» **Texto extraído**:
********************

Com base em perícia nos celulares, foi descoberto ainda um grupo denominado “Gol Branco”, devido ao modelo do carro que teria sido roubado pelo trio e revelou que os militares mantinham fotos de Renaro Nery no celular, assim como pesquisas relacionadas a sua morte. Apesar de presos por um período, foram soltos e estão sob uso de tornozeleira.
9 de maio de 2025
São presos a empresária Julinere Goulart Bastos e o marido César Jorge Sechi, apontados como os mandantes do assassinato do advogado. No mesmo, dia foram transferidos de Primavera do Leste para a Capital, em mais um desdobramento da Operação Office Crimes - A Outra Face.
15 de maio de 2025
Heron foi o primeiro a confessar a participação do crime, em segundo depoimento. Alex disse que desde o início sabia que o crime foi a mando de um casal de fazendeiros de Primavera do Leste e confessou que matou Renato. De acordo com as apurações, o policial militar foi o intermediário contratado para fazer o “serviço”. Ele conseguiu a arma de fogo usada no homicídio e foi quem repassou a arma para o caseiro da chácara, que pilotou a motocicleta Honda Fan até o local do crime e efetuou os disparos. A pistola adaptada virou uma verdadeira metralhadora, ampliando o raio dos disparos. Alex admitiu que aceitou cometer o crime porque estava com muitas dívidas junto a agiotas. Quanto ao montante recebido, disse que o combinado teria sido R$ 200 mil.
26 de junho de 2025
Os policiais militares Jackson Pereira Barbosa e Ícaro Nathan Santos Ferreira são denunciados pelo Ministério Público do Estado de Mato Grosso (MPMT), por envolvimento no homicídio. De acordo com a denúncia, ambos atuaram como intermediários em uma cadeia criminosa que culminou na execução da vítima sob a coordenação de Heron.

********************

» **Dados fornecidos**:

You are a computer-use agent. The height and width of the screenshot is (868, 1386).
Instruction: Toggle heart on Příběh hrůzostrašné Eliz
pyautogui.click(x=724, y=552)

********************

» **Tarefa proposta A**:
No texto sobre o assassinato do advogado, qual valor Alex disse que tinha sido combinado pelo crime?
» **Tarefa proposta B**:
Dê sequência ao texto sobre o assassinato do advogado, começando logo depois da última frase.

» **Sua resposta A**:
R$ 200 mil.

» **Sua resposta B**:
Hoje
Atualmente, estão presos o casal investigado como mandante do crime, Julienere Goulart Bastos e César Jorge Sechi; o atirador Alex Roberto de Queiroz Silva, e os policiais militares Heron Teixeira Pena Vieira, Ícaro Nathan Santos Ferreira e Jackson Pereira Barbosa. Chegaram a ser presos mas foram soltos em poucas semanas os 4 policiais militares da Rotam, que continuam investigados: Wailson Alessandro Medeiros Ramos, o sargento PM Leonardo de Oliveira Penha, o sargento PM Jorge Rodrigo Martins e o soldado Wekerlley Benevides de Oliveira.
“Eu tenho dúvidas se só o casal é o mandante. Eram mais de 100 pessoas ilegalmente na área e perderam a terra. A gente não sabe se esse valor de R$ 200 mil foi só isso. Foi mesmo vingança?”, reflete o advogado Walmir Cavalheri.
“Estamos falando de policiais da Rotam, que tem cargo, tem salário fixo, carreira, pega R$ 200 mil e divide por essas pessoas, não dá nem R$ 20 mil para cada, eles tinham salário de R$ 12 mil. É pouco por um trabalho de risco tão alto”, questiona Lívia.
A vida mudou do dia para a noite. Mesmo de frente para o local onde o pai foi baleado, as filhas decidiram permanecer no prédio que pertencia ao pai e que as daria como herança. Formadas em administração, ainda trabalham por lá e pretendem reformar o prédio, que deve se chamar Edifício Renato Gomes Nery em homenagem ao jurista. A estrela na calçada é uma marca para não esquecer o ocorrido, ainda que isso seja impossível.
“Tem dias que é tranquilo e tem dias que eu lembro, mas a estrela foi uma ideia que me deram e agora está me trazendo lembranças. Tento ressignificar, porém no começo foi difícil as cenas vem a mente, mas o tempo vai amenizando, não existe passar a dor, mas diminui. A gente vai entendendo e tentando seguir em frente, fazendo terapia. [...] Ele deu a vida pela justiça e morreu injustamente. Então, é preciso que a justiça seja feita para que a gente siga nossa vida em paz”, afirma Renata.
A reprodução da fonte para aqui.